A second distinction is the choice of data transformation languages. Whistle is a template-based functional JSON-to-JSON conversion language that allows transformation functions to be combined into higher level functions. Whistle implements functions that operate on FHIR ConceptMaps to support terminology mappings. MENDS-on-FHIR created functions for US Core IG compliant Code mappings, manipulating Coding arrays, mapping Code_Systems, converting measurement units, and reformatting Date and DateTime fields into FHIR standard formats. Whistle transformations are stored in configuration-like text files rather than being embedded in program code.
4.1. Limitations and Challenges
MENDS-on-FHIR limited the scope of OMOP-to-FHIR transformations to OMOP data required to meet the MENDS data requirements and conform to the US Core IG. The only conformant extension was including local source codes when allowed by the FHIR specification. Including source values aided debugging when original provenance was needed.
4.1.1. Data model challenges
OMOP, FHIR, and ESP define data elements and allowed values differently.
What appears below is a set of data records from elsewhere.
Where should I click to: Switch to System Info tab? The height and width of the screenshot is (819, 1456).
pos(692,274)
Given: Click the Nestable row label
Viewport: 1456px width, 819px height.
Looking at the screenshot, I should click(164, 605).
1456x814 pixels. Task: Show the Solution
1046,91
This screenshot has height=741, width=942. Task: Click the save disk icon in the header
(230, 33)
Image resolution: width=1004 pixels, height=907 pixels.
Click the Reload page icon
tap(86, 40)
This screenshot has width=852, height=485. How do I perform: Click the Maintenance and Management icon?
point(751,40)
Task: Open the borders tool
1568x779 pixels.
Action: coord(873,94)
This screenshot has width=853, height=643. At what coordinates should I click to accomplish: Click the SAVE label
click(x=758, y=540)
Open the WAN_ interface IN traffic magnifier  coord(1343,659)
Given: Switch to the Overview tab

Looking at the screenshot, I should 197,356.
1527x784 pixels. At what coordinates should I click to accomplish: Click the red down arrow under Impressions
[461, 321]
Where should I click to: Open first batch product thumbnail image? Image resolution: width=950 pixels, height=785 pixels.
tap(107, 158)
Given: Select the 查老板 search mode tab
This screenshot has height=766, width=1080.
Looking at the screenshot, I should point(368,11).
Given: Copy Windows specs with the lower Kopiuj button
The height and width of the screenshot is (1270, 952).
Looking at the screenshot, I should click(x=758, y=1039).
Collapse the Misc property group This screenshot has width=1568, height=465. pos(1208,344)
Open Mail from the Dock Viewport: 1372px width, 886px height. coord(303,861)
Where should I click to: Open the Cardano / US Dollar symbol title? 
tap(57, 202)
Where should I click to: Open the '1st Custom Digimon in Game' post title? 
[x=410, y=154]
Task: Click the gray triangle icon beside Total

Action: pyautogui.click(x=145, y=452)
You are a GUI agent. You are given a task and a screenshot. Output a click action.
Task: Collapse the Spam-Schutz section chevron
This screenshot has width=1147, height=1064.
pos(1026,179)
Thus, translating from OMOP into FHIR and then into ESP entails a field-by-field analysis to identify how a field required by ESP could be represented in FHIR and found in OMOP (backwards translation). With any data translation, mapping fidelity is a concern [45], although mapping errors may have smaller-than-anticipated impact on analytic results [46–48]. For example, OMOP associates insurance coverage over an interval of time that is not tied to clinical events. ESP links a primary payer to each clinical encounter. FHIR defines a Coverage Resource that directly maps to the OMOP interval-based representation. The ESP FHIR importer converts FHIR Coverage Resource intervals into an encounter-based representation using a configurable hierarchy to select a primary payer when there are overlapping coverage periods.
4.1.2. Mapping challenges
Incomplete transformations occurred when field values could not be directly aligned between OMOP and FHIR. Inferred values were used when semantically justified. Otherwise, field values were left blank, even if this decision caused validation errors.
4.1.2.1. Medications
Some mandatory FHIR data elements do not have an equivalent data value from OMOP and were inferred. For instance, the FHIR MedicationRequest.status was set to “stopped” if the OMOP Drug_Exposure.stop_reason was present and set to “unknown” otherwise. For MedicationAdminstration.status and MedicationDispense.status, if an end date existed, the status was considered “completed”, or otherwise “in-progress”.
The MedicationRequest.requester is a mandatory data element, but this information is not always present in the OMOP Drug_Exposure table. When absent, the Drug_Exposure.provider_id was used. If both were absent, the requester field was left blank. When the requester field is blank, the HL7 Validator correctly identifies the resource as being US Core IG non-conformant. Although non-conformant, these resources are still stored in the FHIR Server and are available for Bulk FHIR extracts.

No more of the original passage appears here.